Because
it’s the Christmas season, I would like to
give you a dose of cheer.
But
I can’t today. I’m feeling a little down. Okay, a lot.
So,
how about a dose of reality instead?
If
I were you, I would say, “No, thank you!”
If
anyone is even reading further, I would strongly request of you to exhibit some
caring and compassion for others, especially during this holiday season. While
your life might be wonderful, with all of your Christmas dreams coming true, you
don’t know what battles others are fighting.
Grief.
Depression.
Financial
pressure.
Guilt.
Shame.
Missing
someone.
Feeling
unloved.
Feeling
alone.
Feeling
like a loser…
Every
year, I have these great hopes and dreams of a “perfect” Christmas with my
family. Unfortunately, it never goes the way I have planned.
Oh,
I wish I had a big, beautiful Christmas tree, decked out in ornaments and
ribbon… lovely lights and a sparkly star at the top. We would have at least ten
wrapped presents for each of our kids (so, 50 of them), and maybe a diamond necklace
for me, and something great for Jim.
Things
might seem to be going well through the year, and I begin to think it really
might happen “this year.” And then, as we inch closer to the day…
BAM!
One
car breaks down… or maybe, both.
Every.
Single. Year.
Another
year without a Christmas tree. I kept thinking I would get one on sale, but it
was never “the right time.” And now we are without one again.
And
year after year, and after spending hundreds of dollars in car repairs, there
is, or will be, no money left for Christmas presents for my kids or us. Just enough
for the necessities, like rent, groceries, utility bills and insurance
payments.
After
reading this, I sound like I’m feeling sorry for myself. And maybe I am. I just
don’t understand why it has to be this way every year…
Also,
I might be in a “funk” today because I woke up with a bad headache, or maybe it’s
because of some harsh words that were spoken to me, or maybe because my car
needs repairs that will cost close to $1,000. Granted, we weren’t planning on
spending thousands on Christmas gifts. But now we need to find some way to fix our
car, so I can drive to work.
It’s
a lot of pressure to put on someone… the commercial meaning of Christmas.
So
I have spent the majority of the day today telling myself what a loser I am.

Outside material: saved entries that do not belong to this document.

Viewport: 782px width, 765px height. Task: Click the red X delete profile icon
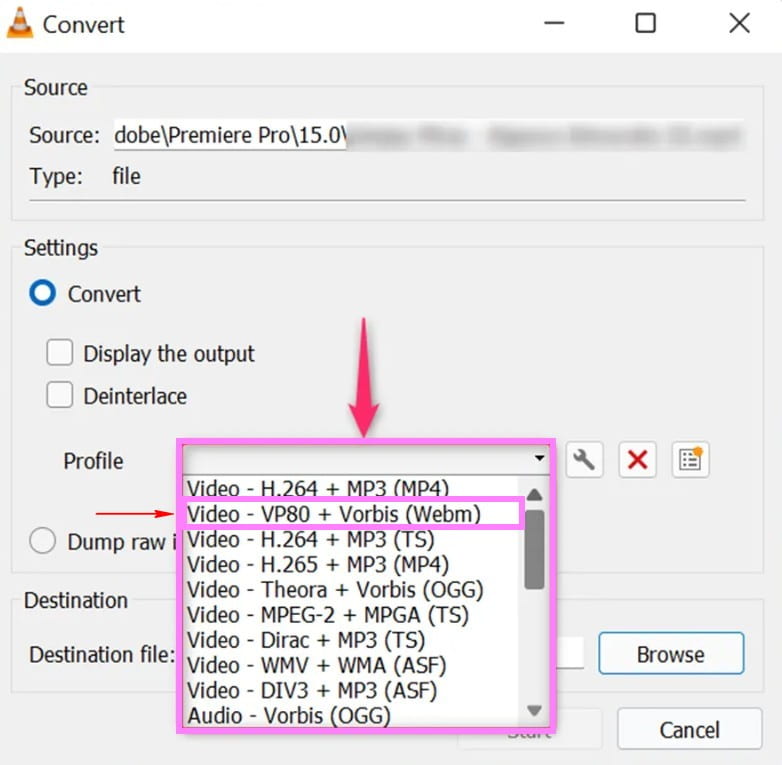[x=637, y=460]
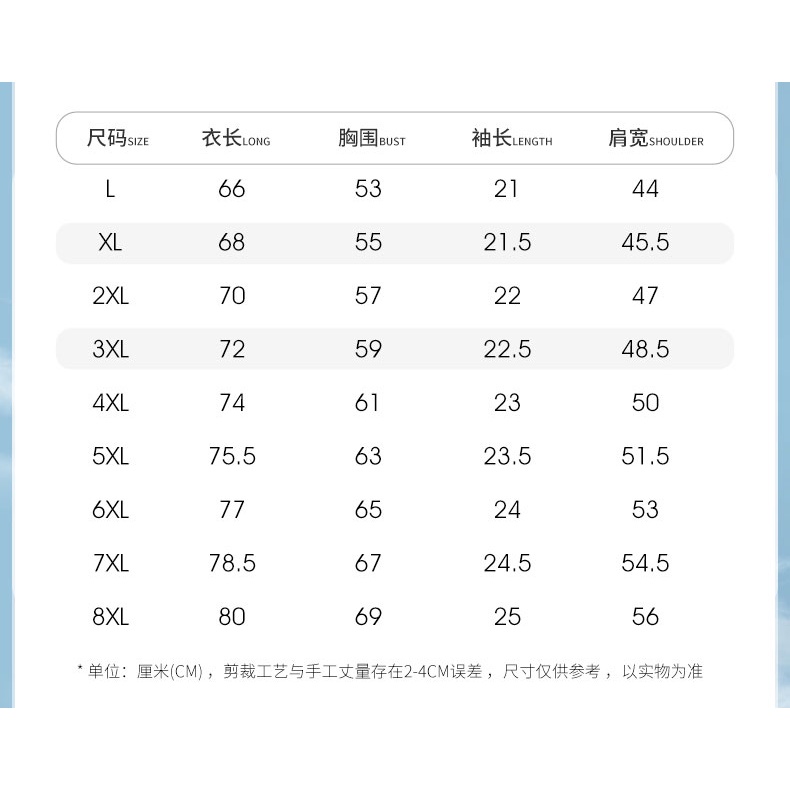This screenshot has height=790, width=790.
Task: Select the 5XL size row label
Action: coord(110,456)
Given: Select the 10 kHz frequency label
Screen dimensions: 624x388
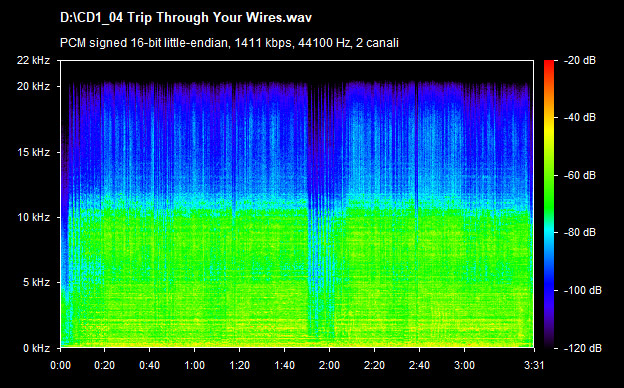Looking at the screenshot, I should [33, 217].
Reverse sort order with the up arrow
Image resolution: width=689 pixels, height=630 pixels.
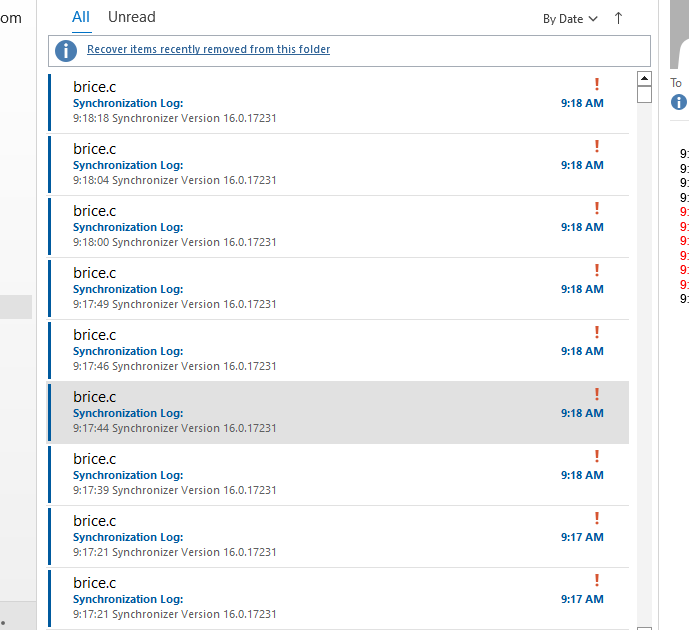618,18
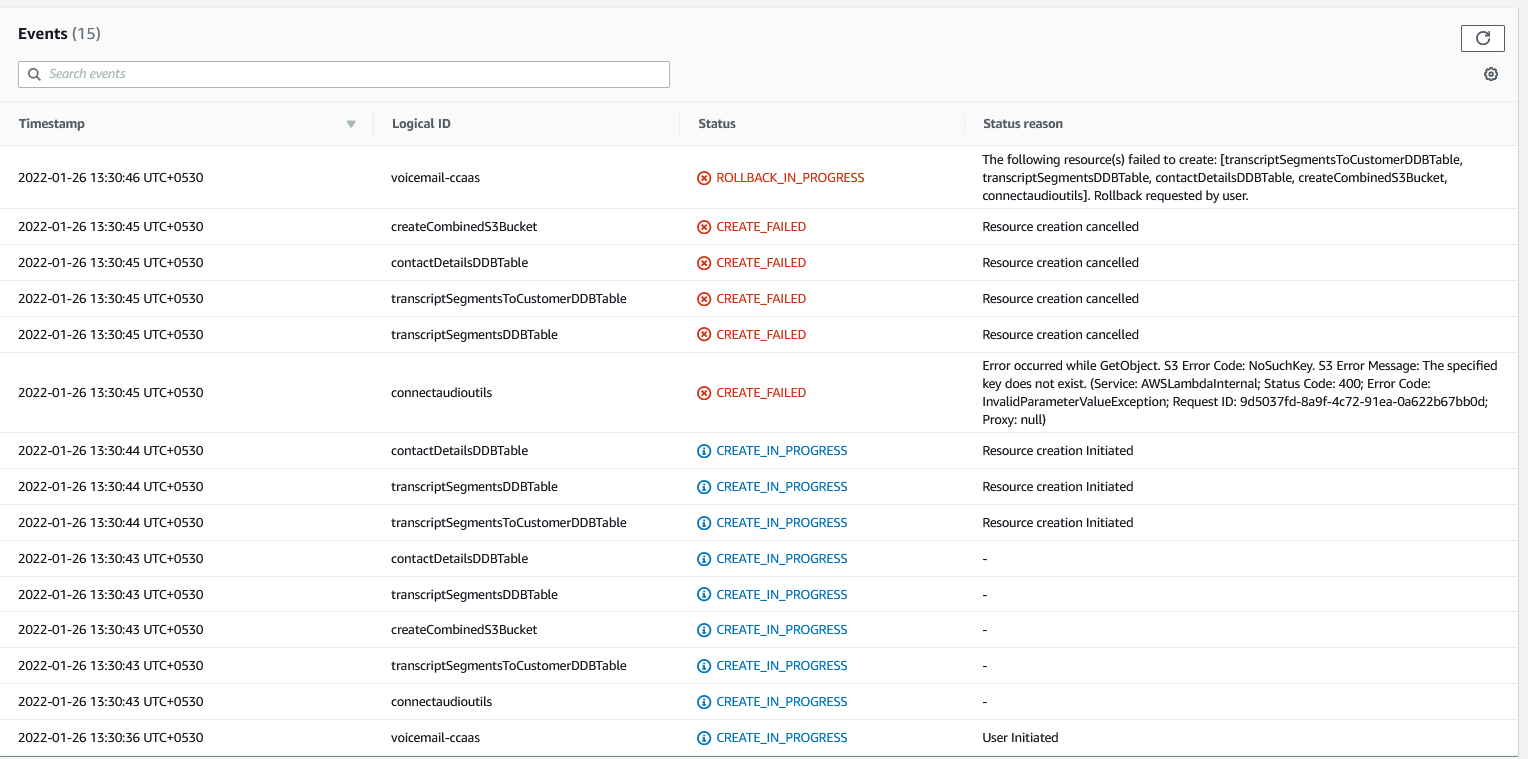
Task: Select CREATE_IN_PROGRESS for transcriptSegmentsToCustomerDDBTable initiated row
Action: (781, 522)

How I am a horrible mother, and my kids would be better off with a mother does
everything for them and lets them sit around and play video games all day. A mother
who doesn’t get upset when someone argues with her. A mother who smiles all the
time and acts like all is well, even when it’s not.
It’s
funny how things can be going along just fine, and then something sends you
into a tailspin, causing you to blame yourself for everything that has happened…

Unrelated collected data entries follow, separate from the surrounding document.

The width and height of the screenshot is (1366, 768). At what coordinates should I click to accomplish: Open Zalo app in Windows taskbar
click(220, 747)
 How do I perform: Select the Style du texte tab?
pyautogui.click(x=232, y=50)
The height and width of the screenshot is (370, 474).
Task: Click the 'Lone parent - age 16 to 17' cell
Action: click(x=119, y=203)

and it wasn’t even your fault.
It
wasn’t my fault my car needs to be repaired. It’s because it’s a 2006 model
that is getting older with more mileage.
It
wasn’t my fault that someone spoke harsh words to me. There are kind ways to
talk to people so they don’t feel they’ve been attacked.
So,
after all of it, I picked myself up and tried to get rid of the headache. I
didn’t speak many words because I felt that if I did, it wouldn’t be good. I
did cry. The problem was that, once I started crying, I almost couldn’t stop.
I
can’t even say now that I feel fine because I really don’t.
But,
again, I would really request, beg of you, please make the decision to speak
life to your loved ones, and even those you don’t know. They need it. They need
someone to care and wrap their arms around them and understand what they are
going through.
And
maybe that person who is feeling bad is YOU. So if it is, please know you aren’t
alone right now. I’m thinking about all of us who are having a rough time, and
I’m hoping and praying that it doesn’t last for long.
Here are a links to my favorite Christmas songs. Maybe listening to them will encourage you.

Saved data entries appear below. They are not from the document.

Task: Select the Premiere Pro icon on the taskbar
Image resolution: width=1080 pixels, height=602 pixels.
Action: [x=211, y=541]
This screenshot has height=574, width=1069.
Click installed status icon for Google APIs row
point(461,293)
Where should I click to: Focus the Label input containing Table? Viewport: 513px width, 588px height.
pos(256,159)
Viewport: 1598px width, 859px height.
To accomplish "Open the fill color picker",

"One Last Christmas" by Matthew West: http://www.youtube.com/watch?v=TBjr2P9_6Yc
"Christmas is all in the Heart" by Steven Curtis Chapman: http://www.youtube.com/watch?v=fvBDrwser8k
"Home for Christmas" by Steven Curtis Chapman: http://www.youtube.com/watch?v=ykX3Xu9fuqA
I actually feel a little better after writing this blog post...
“The
Lord is close to the brokenhearted; He rescues those whose spirits are crushed.”
(Psalm 34:18, New Living Translation)
“Because
of the Lord’s great love, we are not consumed, for His compassions never fail.
They are new every morning. Great is Your faithfulness.” (Lamentations 3:22-23,
New International Version)
“Words
kill, words give life; they’re either poison or fruit – you choose.” (Proverbs
18:21, New Living Translation)
(Disclaimer: Yes, I do know what the real meaning of Christmas is... It's the commercial meaning of Christmas that's getting me down.)